-- Request 1 --
According to the scheduling text, what is the purpose of calculating the performance ratio?

-- Page text --
_____

Because only one MPI process will be created for each multicore computational and the assigned iterations will be processed by all the processor cores in parallel using OpenMP threads, the number of iterations assigned at each scheduling step must be modified. We describe how to extend our previous work [14] for the hybrid MPI and OpenMP programming model.

Let *M* denote the number of computing nodes, *P* denote the total number of processor cores. Computing node *i* is represented by  $m_i$ , and the total number of processor cores in computing node  $m_i$  is represented by  $p_i$ , where  $1 \leq i \leq M$ . In consequence,  $P = \sum_{i=1}^{M} p_i$ . The *j*<sup>th</sup>

processor core in computing node *i* is represented by  $c_{ij}$ , where  $1 \leq i \leq M$  and  $1 \leq j \leq p_i$ . *N* denotes the total number of iterations in some application program and f() is an allocation function to produce the chunk-size at each step. The output of *f* is the chunk-size for the next iteration. At the *s*<sup>th</sup> scheduling step, the global scheduler computes the chunk-size  $C_s$  for the computing node *i* and the remaining number of tasks  $R_s$ ,

$$R_0 = N, C_s = f(s, i), R_s = R_{s-1} - C_s$$
, (1)

where f() possibly has more parameters than just *s* and *i*, such as  $R_{i-1}$ . The concept of performance ratio is previously defined in [10–12] in different forms and parameters, according to the requirements of applications. In this work, a different formulation is proposed to model the heterogeneity of the dynamic grid nodes.

The purpose of calculating performance ratio is to estimate the current capability of processing for each node. With this metric, we can distribute appropriate workloads to each node, and load balancing can be achieved. The more accurate the estimation is, the better the load balance is.

_____

-- Request 2 --
Rewrite the dataset rows in the stretch from the line containing "Tidewick [381, 864]" through the line containing "trimmed [319, 903]" as a two-column CSV with the columns word and coordinates, one line per row. Place each value in its own quoted field, with line breaks turned into spaces.

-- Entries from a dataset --

_____

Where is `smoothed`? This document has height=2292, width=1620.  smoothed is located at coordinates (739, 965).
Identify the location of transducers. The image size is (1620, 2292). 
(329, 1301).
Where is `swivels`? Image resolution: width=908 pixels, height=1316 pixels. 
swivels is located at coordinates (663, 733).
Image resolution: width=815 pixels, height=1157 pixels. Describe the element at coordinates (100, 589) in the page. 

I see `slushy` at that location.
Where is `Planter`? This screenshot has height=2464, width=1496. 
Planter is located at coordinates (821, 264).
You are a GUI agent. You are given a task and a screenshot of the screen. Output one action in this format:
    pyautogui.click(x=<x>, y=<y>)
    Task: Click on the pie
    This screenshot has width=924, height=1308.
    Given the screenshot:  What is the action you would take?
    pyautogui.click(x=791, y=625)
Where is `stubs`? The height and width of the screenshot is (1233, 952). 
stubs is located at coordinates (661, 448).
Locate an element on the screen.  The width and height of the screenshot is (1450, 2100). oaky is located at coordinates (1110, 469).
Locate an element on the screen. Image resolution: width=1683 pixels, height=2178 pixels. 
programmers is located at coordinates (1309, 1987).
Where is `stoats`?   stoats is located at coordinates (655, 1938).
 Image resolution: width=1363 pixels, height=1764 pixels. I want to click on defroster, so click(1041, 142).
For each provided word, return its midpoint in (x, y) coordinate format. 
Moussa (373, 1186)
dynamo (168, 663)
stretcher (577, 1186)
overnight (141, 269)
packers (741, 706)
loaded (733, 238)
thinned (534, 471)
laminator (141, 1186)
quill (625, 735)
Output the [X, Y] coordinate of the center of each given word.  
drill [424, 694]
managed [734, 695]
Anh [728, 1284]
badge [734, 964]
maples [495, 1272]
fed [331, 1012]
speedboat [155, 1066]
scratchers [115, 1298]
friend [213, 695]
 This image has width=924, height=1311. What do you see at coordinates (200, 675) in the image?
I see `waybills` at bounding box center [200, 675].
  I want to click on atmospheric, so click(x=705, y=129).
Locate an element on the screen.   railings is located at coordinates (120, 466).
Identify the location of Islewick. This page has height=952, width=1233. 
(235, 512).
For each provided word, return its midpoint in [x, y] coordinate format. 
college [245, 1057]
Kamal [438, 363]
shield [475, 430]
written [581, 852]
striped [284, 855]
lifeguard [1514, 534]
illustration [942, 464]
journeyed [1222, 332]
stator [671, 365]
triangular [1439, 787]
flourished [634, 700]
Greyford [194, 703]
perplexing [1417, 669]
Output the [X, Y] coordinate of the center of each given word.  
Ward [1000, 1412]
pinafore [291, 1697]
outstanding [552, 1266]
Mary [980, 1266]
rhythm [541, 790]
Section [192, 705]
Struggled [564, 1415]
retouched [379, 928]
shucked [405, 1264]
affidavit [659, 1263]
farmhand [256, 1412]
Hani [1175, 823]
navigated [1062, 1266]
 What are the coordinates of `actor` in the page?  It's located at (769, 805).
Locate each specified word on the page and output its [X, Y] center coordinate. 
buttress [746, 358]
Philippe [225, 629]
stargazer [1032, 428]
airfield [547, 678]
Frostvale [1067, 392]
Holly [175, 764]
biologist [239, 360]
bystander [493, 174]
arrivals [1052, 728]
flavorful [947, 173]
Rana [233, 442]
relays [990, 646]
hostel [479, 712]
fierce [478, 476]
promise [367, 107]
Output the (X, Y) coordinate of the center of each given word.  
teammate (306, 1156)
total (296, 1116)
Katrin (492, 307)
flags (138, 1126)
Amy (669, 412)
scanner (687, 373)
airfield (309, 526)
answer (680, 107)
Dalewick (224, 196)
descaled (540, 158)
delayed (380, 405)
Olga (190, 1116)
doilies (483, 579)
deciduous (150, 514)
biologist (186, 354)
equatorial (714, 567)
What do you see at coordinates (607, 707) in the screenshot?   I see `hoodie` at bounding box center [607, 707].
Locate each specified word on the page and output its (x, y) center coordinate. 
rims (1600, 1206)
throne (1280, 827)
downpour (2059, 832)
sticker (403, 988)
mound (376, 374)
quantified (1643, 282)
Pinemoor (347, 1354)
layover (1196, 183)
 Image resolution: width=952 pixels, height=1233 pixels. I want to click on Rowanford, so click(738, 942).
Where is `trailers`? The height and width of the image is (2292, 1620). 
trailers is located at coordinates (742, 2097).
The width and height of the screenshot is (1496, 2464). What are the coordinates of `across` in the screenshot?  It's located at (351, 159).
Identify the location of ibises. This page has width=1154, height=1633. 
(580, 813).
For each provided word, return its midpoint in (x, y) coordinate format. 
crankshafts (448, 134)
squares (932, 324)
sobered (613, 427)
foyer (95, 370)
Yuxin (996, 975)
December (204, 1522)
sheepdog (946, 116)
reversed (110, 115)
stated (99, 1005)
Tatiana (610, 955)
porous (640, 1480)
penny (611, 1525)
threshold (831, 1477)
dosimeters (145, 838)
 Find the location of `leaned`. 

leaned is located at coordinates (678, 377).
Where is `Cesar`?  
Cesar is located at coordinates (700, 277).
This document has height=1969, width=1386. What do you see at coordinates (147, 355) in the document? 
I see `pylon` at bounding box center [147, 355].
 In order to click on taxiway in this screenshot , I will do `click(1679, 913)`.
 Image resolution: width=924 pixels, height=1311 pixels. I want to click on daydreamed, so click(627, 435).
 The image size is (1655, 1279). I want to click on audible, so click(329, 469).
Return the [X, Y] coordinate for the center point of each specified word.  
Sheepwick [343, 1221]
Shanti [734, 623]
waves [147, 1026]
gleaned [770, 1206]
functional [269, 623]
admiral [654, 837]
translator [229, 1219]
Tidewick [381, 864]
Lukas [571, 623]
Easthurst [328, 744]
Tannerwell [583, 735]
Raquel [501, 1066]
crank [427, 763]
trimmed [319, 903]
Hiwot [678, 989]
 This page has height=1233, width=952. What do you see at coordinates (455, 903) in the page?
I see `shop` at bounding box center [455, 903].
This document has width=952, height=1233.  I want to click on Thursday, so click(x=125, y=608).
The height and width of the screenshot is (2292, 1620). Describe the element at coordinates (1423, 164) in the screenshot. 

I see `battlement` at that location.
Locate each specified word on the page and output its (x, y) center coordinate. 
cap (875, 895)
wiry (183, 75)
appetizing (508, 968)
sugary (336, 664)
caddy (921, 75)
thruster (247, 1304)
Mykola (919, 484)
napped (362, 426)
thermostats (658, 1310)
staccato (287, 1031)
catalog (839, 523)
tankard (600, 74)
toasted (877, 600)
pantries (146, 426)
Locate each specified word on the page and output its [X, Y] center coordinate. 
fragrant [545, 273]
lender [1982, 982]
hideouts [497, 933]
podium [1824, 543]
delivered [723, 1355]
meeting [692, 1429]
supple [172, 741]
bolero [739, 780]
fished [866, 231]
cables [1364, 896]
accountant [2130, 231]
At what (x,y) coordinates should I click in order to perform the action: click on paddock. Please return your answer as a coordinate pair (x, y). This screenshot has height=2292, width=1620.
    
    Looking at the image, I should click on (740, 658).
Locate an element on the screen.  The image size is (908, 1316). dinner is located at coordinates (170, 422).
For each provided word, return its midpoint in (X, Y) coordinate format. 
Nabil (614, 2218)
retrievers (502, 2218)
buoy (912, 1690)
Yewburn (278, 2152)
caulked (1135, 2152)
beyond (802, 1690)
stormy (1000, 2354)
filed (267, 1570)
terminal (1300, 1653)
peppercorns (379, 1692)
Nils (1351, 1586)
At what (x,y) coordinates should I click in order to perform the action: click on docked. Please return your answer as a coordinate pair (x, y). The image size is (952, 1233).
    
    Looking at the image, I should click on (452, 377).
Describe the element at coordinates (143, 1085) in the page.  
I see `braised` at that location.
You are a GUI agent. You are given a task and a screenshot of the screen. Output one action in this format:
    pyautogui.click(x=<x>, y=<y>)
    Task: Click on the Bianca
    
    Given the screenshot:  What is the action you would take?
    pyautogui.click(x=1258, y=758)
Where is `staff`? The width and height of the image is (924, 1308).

_____

-- Expected output 1 --
To estimate the current processing capability of each node.

-- Expected output 2 --
word,coordinates
"Tidewick","[381, 864]"
"Lukas","[571, 623]"
"Easthurst","[328, 744]"
"Tannerwell","[583, 735]"
"Raquel","[501, 1066]"
"crank","[427, 763]"
"trimmed","[319, 903]"